Opinion
No 06-CV-0841 (JFB) (AKT).
February 20, 2007
Plaintiffs appear pro se. The attorney for defendant is Lorna B. Goodman, Nassau County Attorney, by Liora M. Ben-Sorek, Deputy County Attorney, Nassau County Attorney's Office, Mineola, New York.
MEMORANDUM AND ORDER
Plaintiffs pro se Paul Clark ("Paul"), individually and doing business as Telecommunications Private Consultants ("TPC"), and Mary Clark ("Mary") (collectively, "plaintiffs") bring this action under 42 U.S.C. § 1983 against the County of Nassau ("defendant" or the "County"). Defendant moves to dismiss the complaint filed in this action pursuant to Rules 8(a) and 12(b)(6) of the Federal Rules of Civil Procedure. For the reasons that follow, defendant's motion is granted under Rule 8(a).
I. BACKGROUND
On February 27, 2006, plaintiff Paul filed a thirty-three page document labeled as a complaint against the County (the "Complaint"). The Complaint consisted solely of a cover sheet, portions of a motion opposing summary judgment that had been previously filed in a state court contract action brought by plaintiffs against the County (the "state action"), portions of the agreement underlying the state court action, a memorandum from the County Comptroller regarding "Personal Service Contracts," and a letter from the New York Court of Appeals. (Compl.; see Dft. Ex. C.)

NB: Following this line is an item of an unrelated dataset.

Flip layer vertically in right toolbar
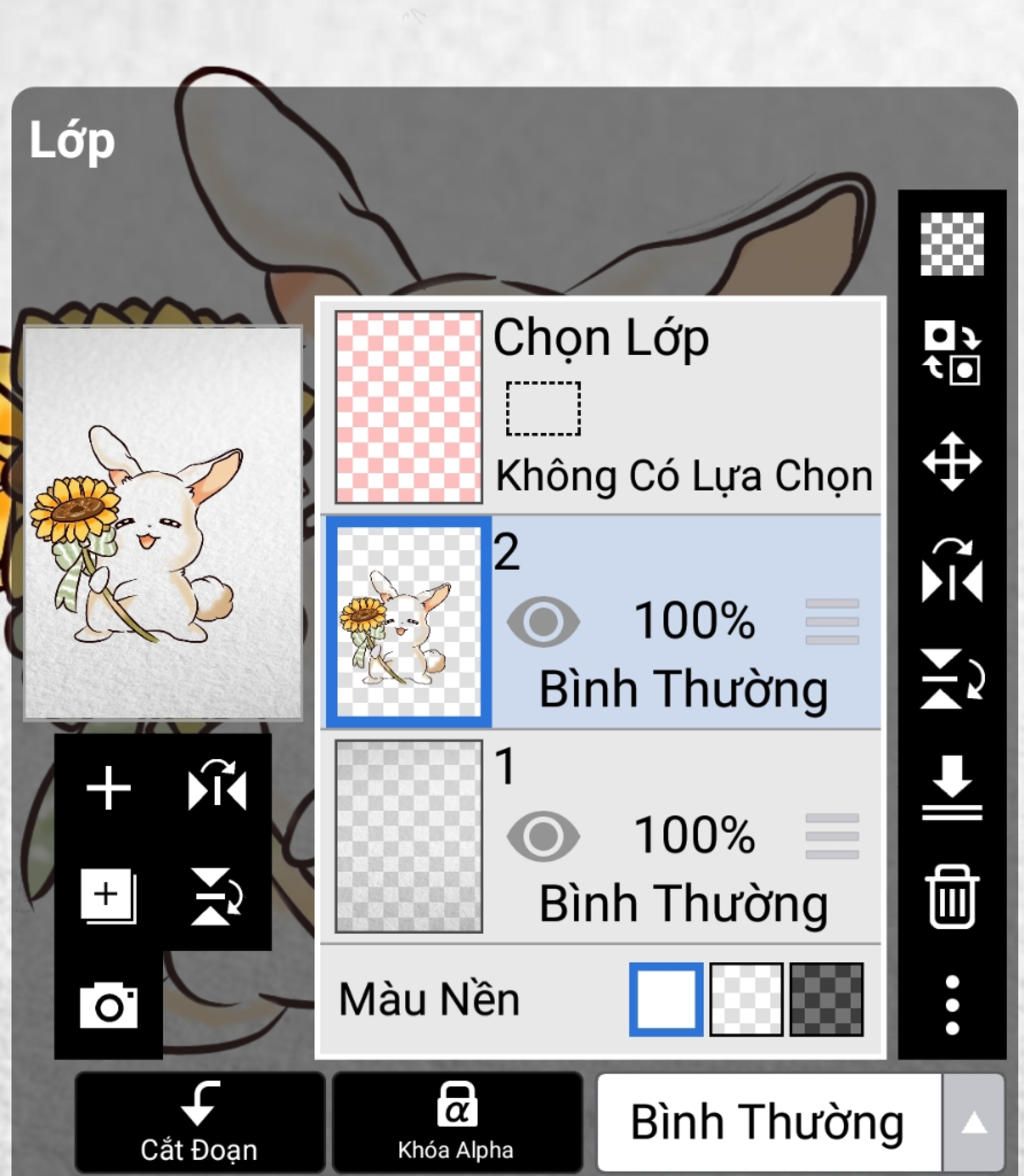This screenshot has height=1176, width=1024. (x=952, y=679)
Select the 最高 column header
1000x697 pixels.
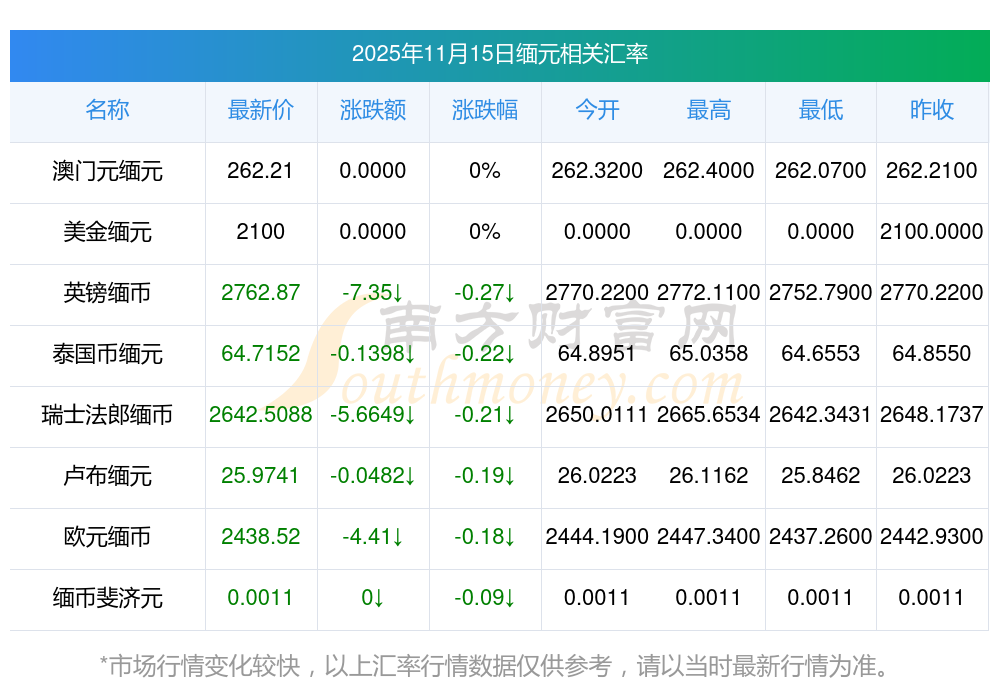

Subsequently, on June 1, 2006, plaintiffs Paul, individually and doing business as TPC, and Mary filed a 207-page document labeled as an amended complaint (the "Amended Complaint"). The Amended Complaint consists of the documents included in the original Complaint, additional court filings and trial exhibits related to the state action, a court filing related to the appeal of an adverse decision by the state court in that action, court filings related to a federal age discrimination claim brought by plaintiffs against the County in the Eastern District of New York (the "federal action"), a transcript of a proceeding in the federal action, a petition for certiorari to the Second Circuit of an adverse decision in the federal action, a summary order affirming the district court's dismissal of the federal action, and additional district and appellate court orders issued in the federal action. (Am. Compl.; see Dft. Exs. A-B.)

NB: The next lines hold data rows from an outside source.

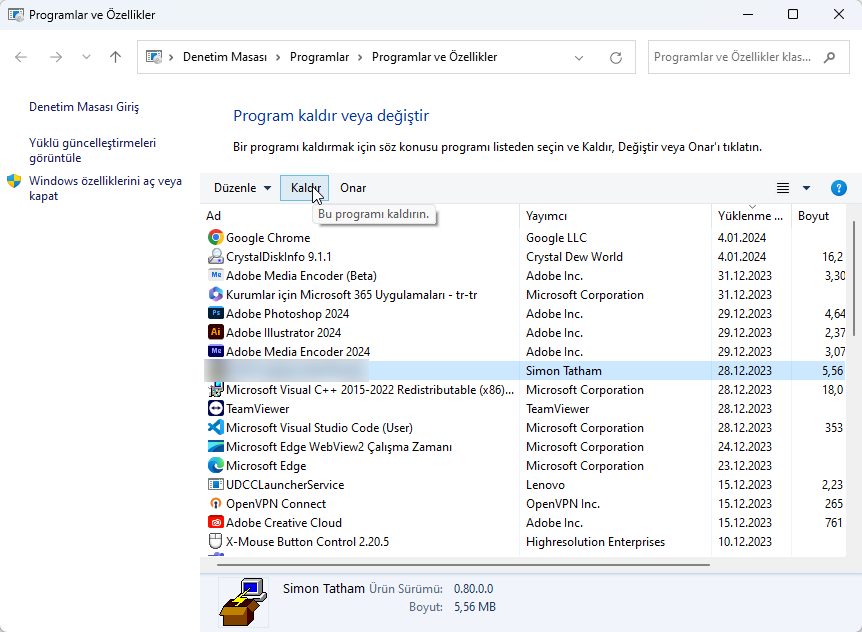Open the change view dropdown arrow
This screenshot has height=632, width=862.
805,187
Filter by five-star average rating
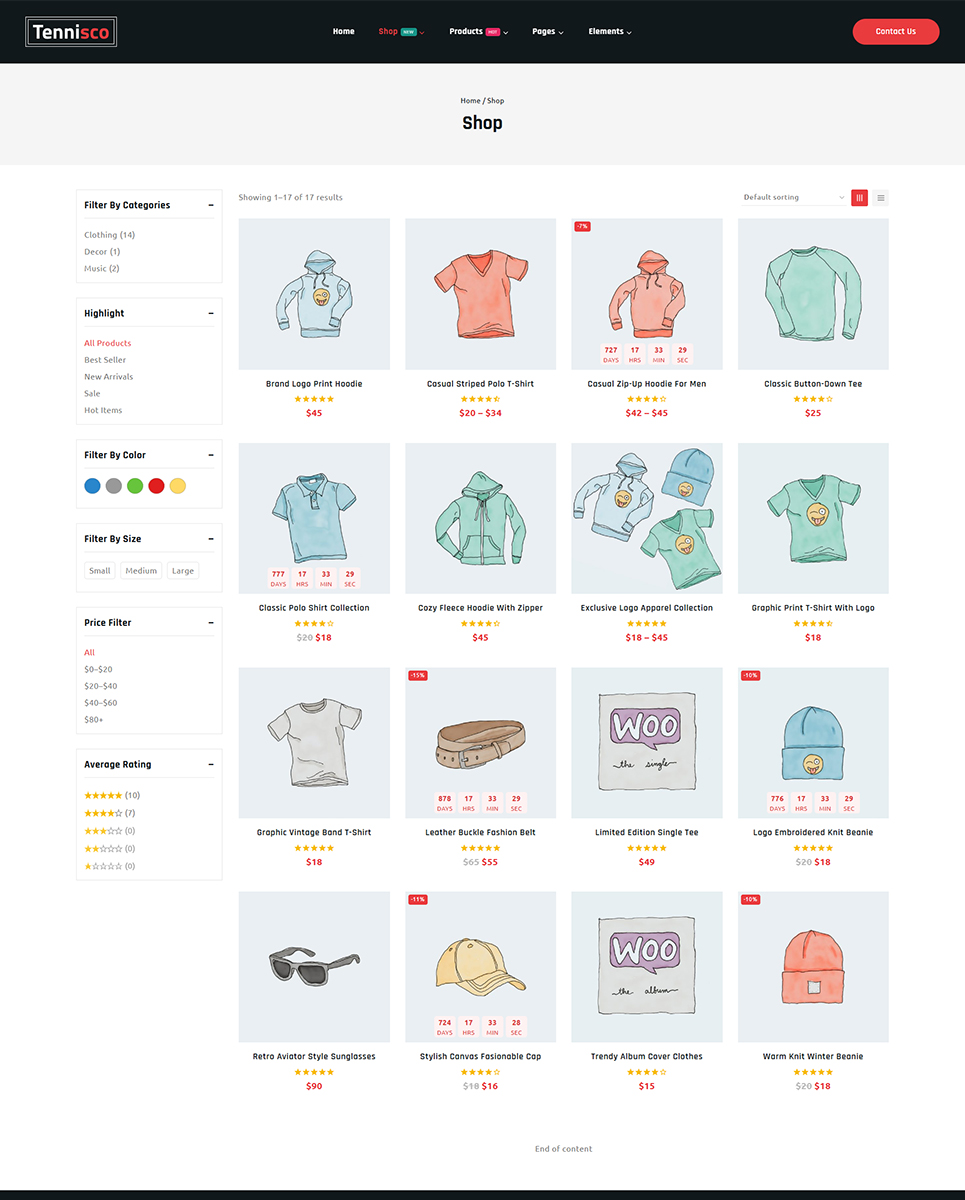The width and height of the screenshot is (965, 1200). [112, 795]
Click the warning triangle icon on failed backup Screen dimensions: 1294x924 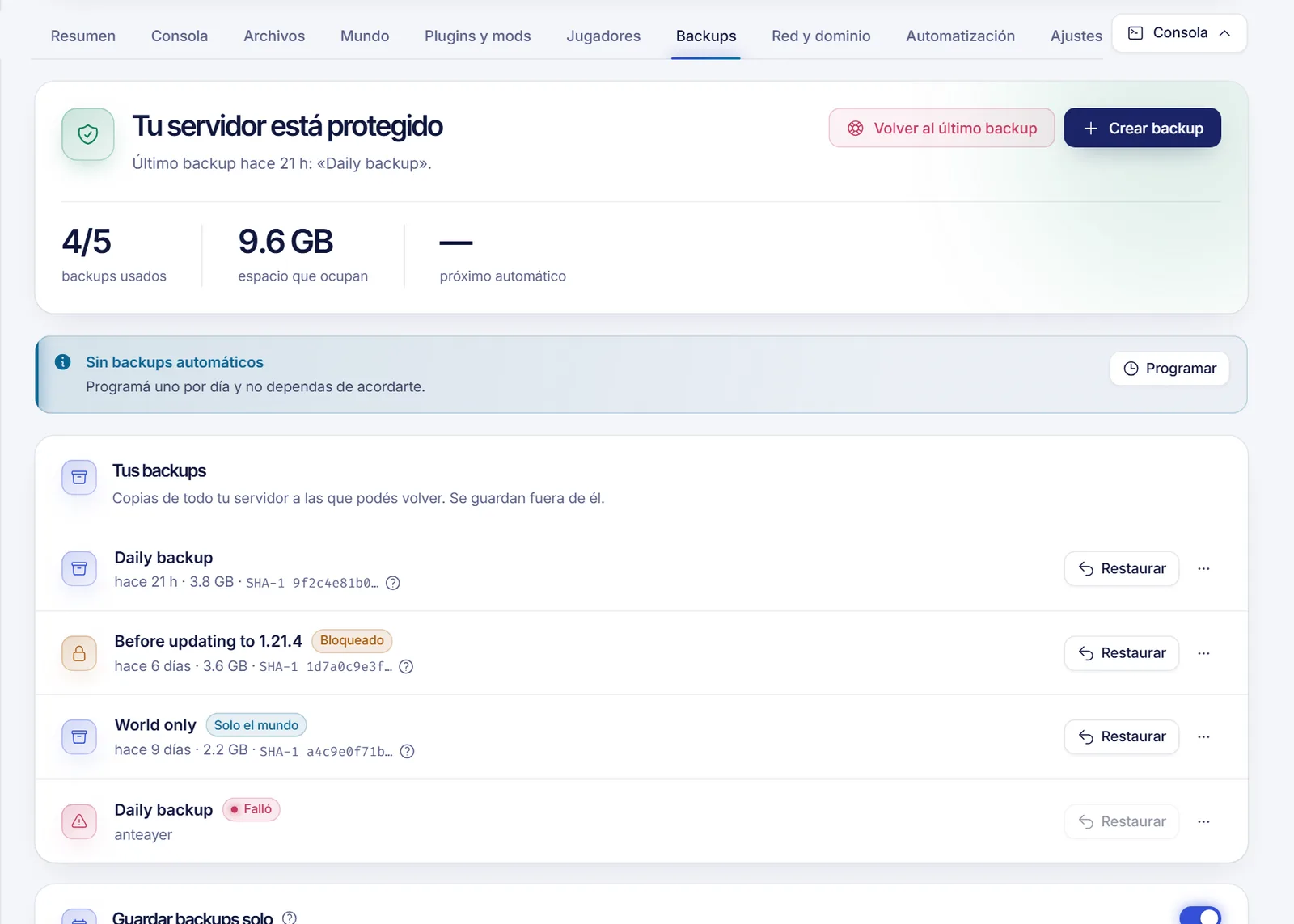[x=79, y=821]
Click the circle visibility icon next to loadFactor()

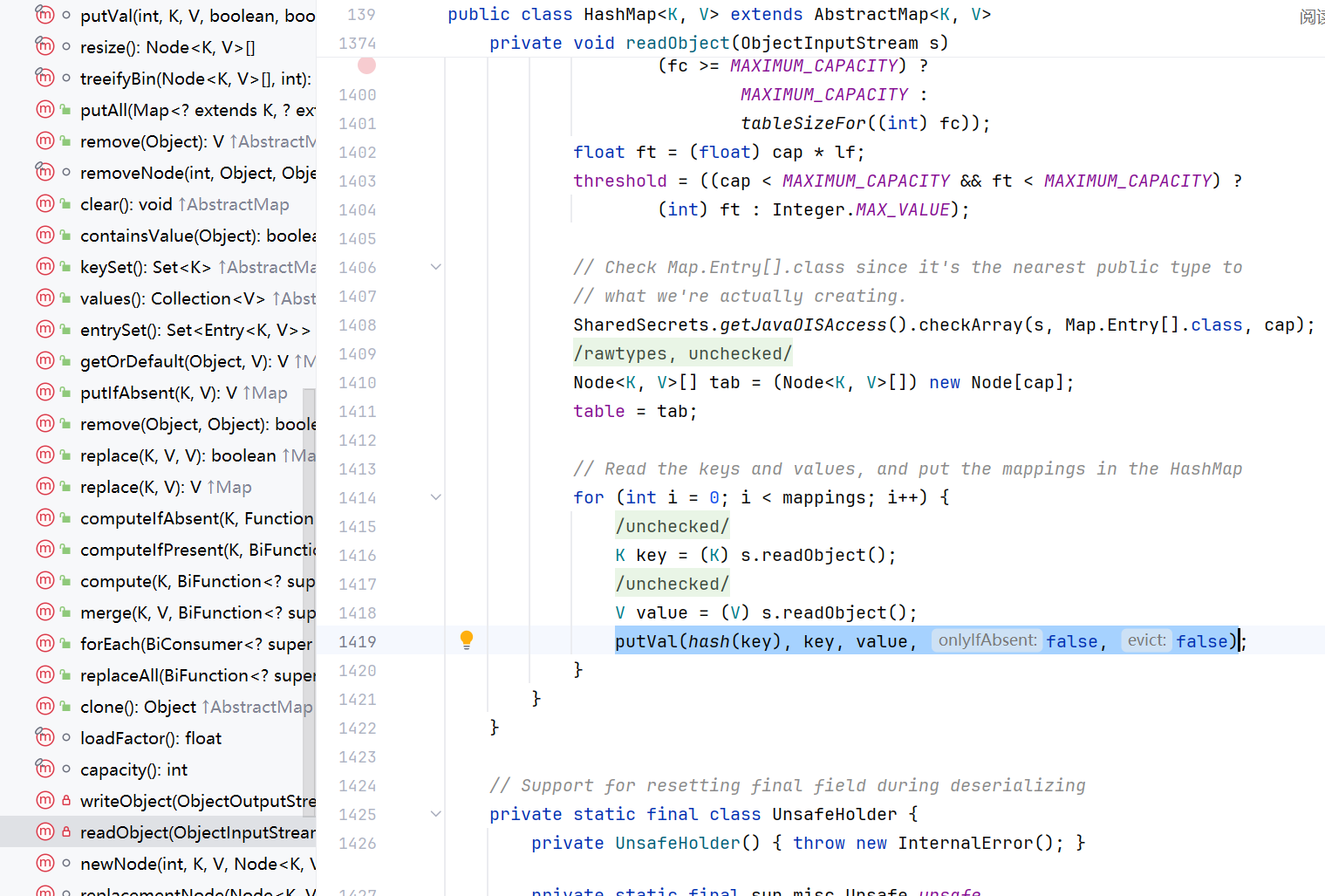[x=65, y=738]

Some portions of the Amended Complaint were filed as "Exhibits." ( See Dkt. Entry # 5.)
Moreover, the Amended Complaint includes several pages of documents that do not appear, on the face of the documents, to relate to the state or the federal actions. Most significantly, the second page of the Amended Complaint is entitled " 42 US C 1983 Civil Rights Act and Whistleblowers Act." (Am. Compl. at 2.) The document provides four "complaints I can authenticate beyound [sic] any reasonable doubts," and goes on to list the following four one-sentence allegations: that the County forged time sheets, issued "special telephone credit cards" to government officials for personal use, purchased cell phones and electronic devices that "were not of a critical nature," and "violated its own agreement with plaintiff." ( Id.) The document fails to offer any additional details as to the four allegations.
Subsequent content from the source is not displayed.